Rushdie defended Jones’s novel (although it’s not clear he read it), declaring “this is censorship by fear and it sets a very bad precedent indeed.” The following month, the small New York press Beaufort Books (which also published O. J. Simpson’s “If I Did It” after another publisher scotched the project) bought the novel. A few weeks later, somebody pushed a firebomb through the mail slot at the home office of Jones’s London publisher.

In a Q. and A. included in “The Jewel of Medina,” Jones explains that she first became interested in A’isha in 2002 after the American invasion of Afghanistan. “I discovered that the Prophet Muhammad had multiple wives and concubines. Being unable to find very much information about any of them made me want to tell their stories to the world.” Most Muslims would be surprised to hear that these women’s stories were little known - they’ve been an object of scholarly debate and political maneuvering since the seventh century. They’re also firmly entrenched in contemporary Muslim popular culture.

A’isha in particular is, as Spellberg has pointed out, at the center of key disagreements between the Shia and Sunni sects. Her father, Abu Bakr, was the first caliph. Shiites consider him a usurper and place Ali - whom A’isha led armed forces against in the first Muslim civil war - as the true heir of Muhammad. For Sunnis, A’isha is an exemplary woman, in part because of a Koranic revelation exonerating her from the charge of adultery.

One of Rushdie’s characters in “Satanic Verses” makes much of her, suggesting that Muhammad’s forgiveness of A’isha arose from personal preference, not divine inspiration. Jones doesn’t go that far: regarding A’isha’s exoneration, she follows Sunni tradition. Yet, like Rushdie, Jones looks through A’isha’s eyes to question Muhammad’s revelation concerning the curtain and his motives for his many marriages. Jones’s novel stops short of the blasphemy “The Satanic Verses” was accused of: her A’isha accepts the curtain revelation as divine even though she passionately dislikes it. And she jealously believes that Muhammad’s multiple marriages are motivated at least partly by desire ' not, as he tells her, to make strategic alliances.

Jones’s novel accurately conveys A’isha’s overall jealousy and her outspokenness, Muhammad’s exasperated monthlong retreat from his squabbling harem, his marked preference for A’isha and his death in her arms. Jones alters early Islamic versions of A’isha’s life - the first of which was written 150 years after Muhammad’s death - in relatively few aspects. She transforms A’isha into a sword fighter. She makes her a precocious military strategist. She depicts her kissing a man she was briefly engaged to prior to Muhammad, her accused partner in the adultery episode. The record doesn’t mention kissing, and the man was not engaged to A’isha. Jones also inserts a Turkish custom ' the choosing of a harem’s premier wife, or hatun’ unknown in seventh-century Arabia.

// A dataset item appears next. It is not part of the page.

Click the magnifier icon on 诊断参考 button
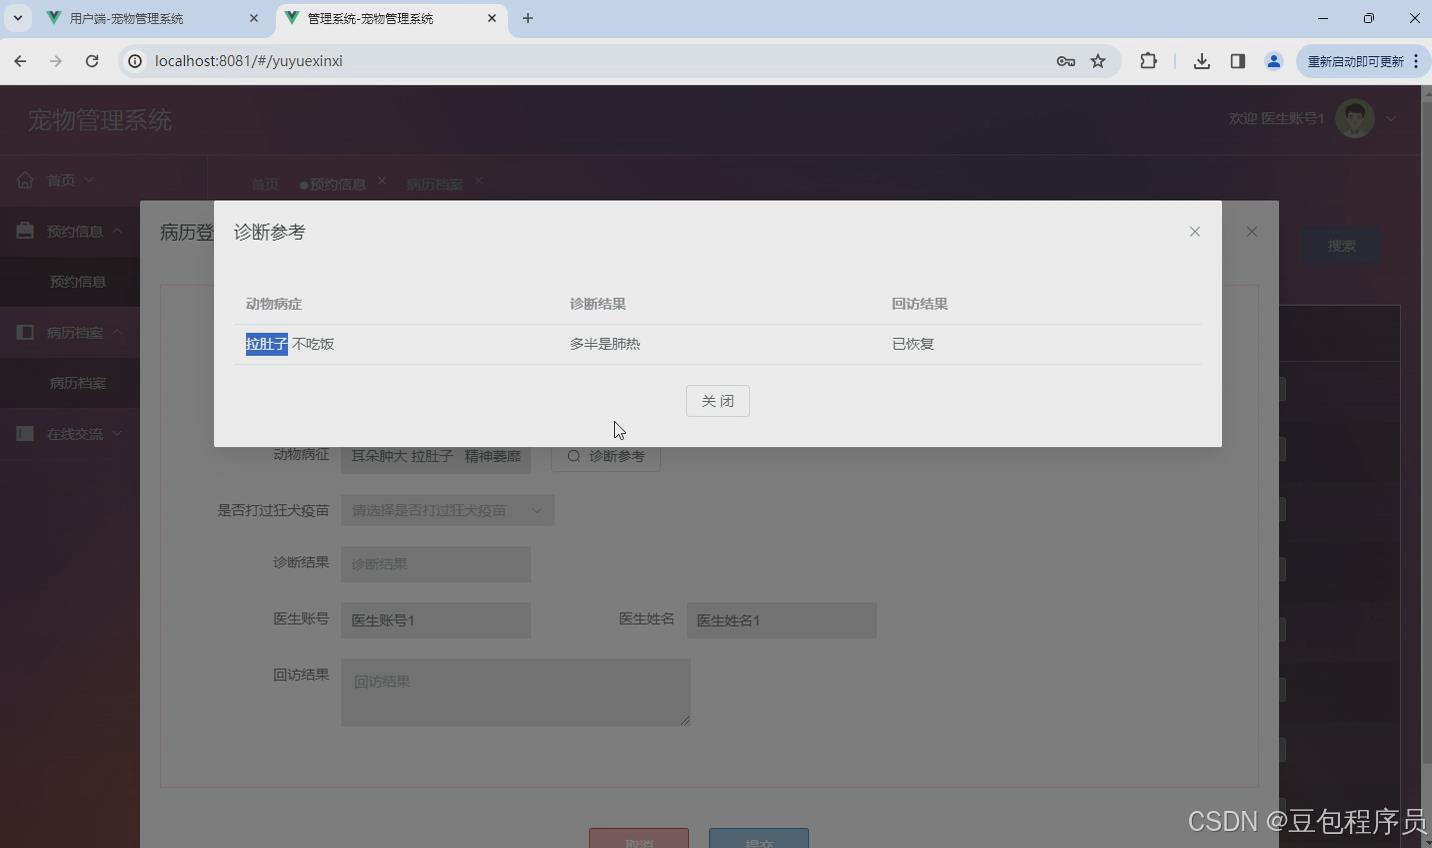Image resolution: width=1432 pixels, height=848 pixels. (573, 456)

Spellberg’s characterization of “The Jewel of Medina” as soft porn doesn’t hold up, since the language describing A’isha and Muhammad’s conjugal relations is always euphemistic and most often juvenile. The novel is, in fact, an example of that subspecies of genre fiction, “historical romance.” Yet even judged by that standard, Jones’s prose is lamentable. Here’s A’isha as a girl, peeping at a couple in the throes of passion: “I stared at his behind, as big as my goat’s-bladder ball and covered with hair.” The Prophet isn’t spared either: “Desire? Muhammad was having so many of them at that moment, they clashed like lightning bolts on his face.”

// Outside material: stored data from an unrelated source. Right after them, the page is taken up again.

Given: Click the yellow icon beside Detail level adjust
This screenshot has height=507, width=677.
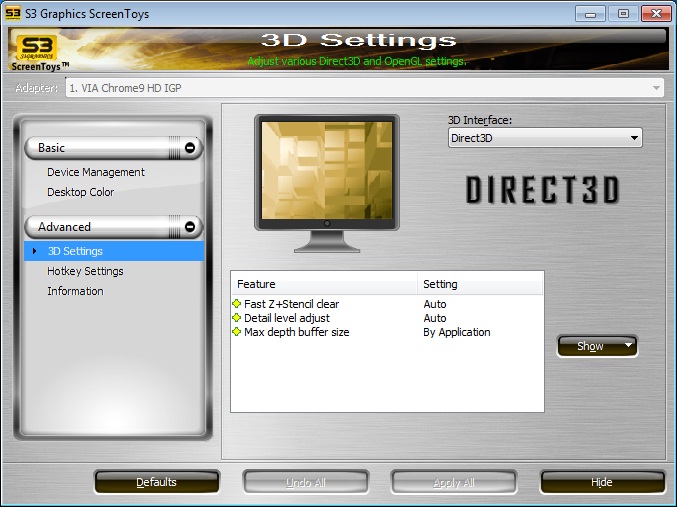Looking at the screenshot, I should click(237, 318).
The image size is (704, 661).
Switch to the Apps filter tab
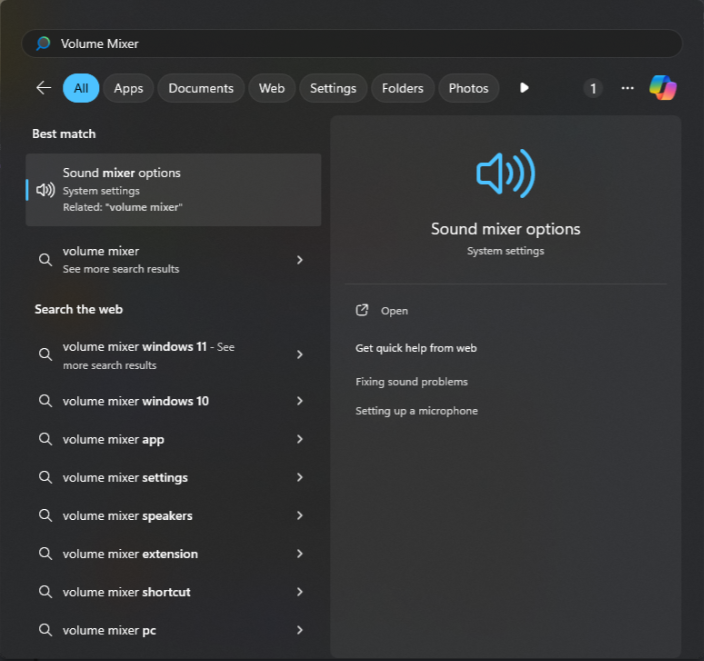(128, 88)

An inexperienced, untalented author has naïvely stepped into an intense and deeply sensitive intellectual argument. She has conducted enough research to reimagine the accepted versions of Muhammad’s marriage to A’isha, thus offending the religious audience, but not nearly enough to enlighten the ordinary Western reader. Should free-speech advocates champion “The Jewel of Medina”? In the American context, the answer is unclear. The Constitution protects pornography and neo-Nazi T-shirts, but great writers don’t generally applaud them. If Jones’s work doesn’t reach those repugnant extremes, neither does it qualify as art. It is telling that PEN, the international association of writers that works to advance literature and defend free expression, has remained silent on the subject of this novel. Their stance seems just about right.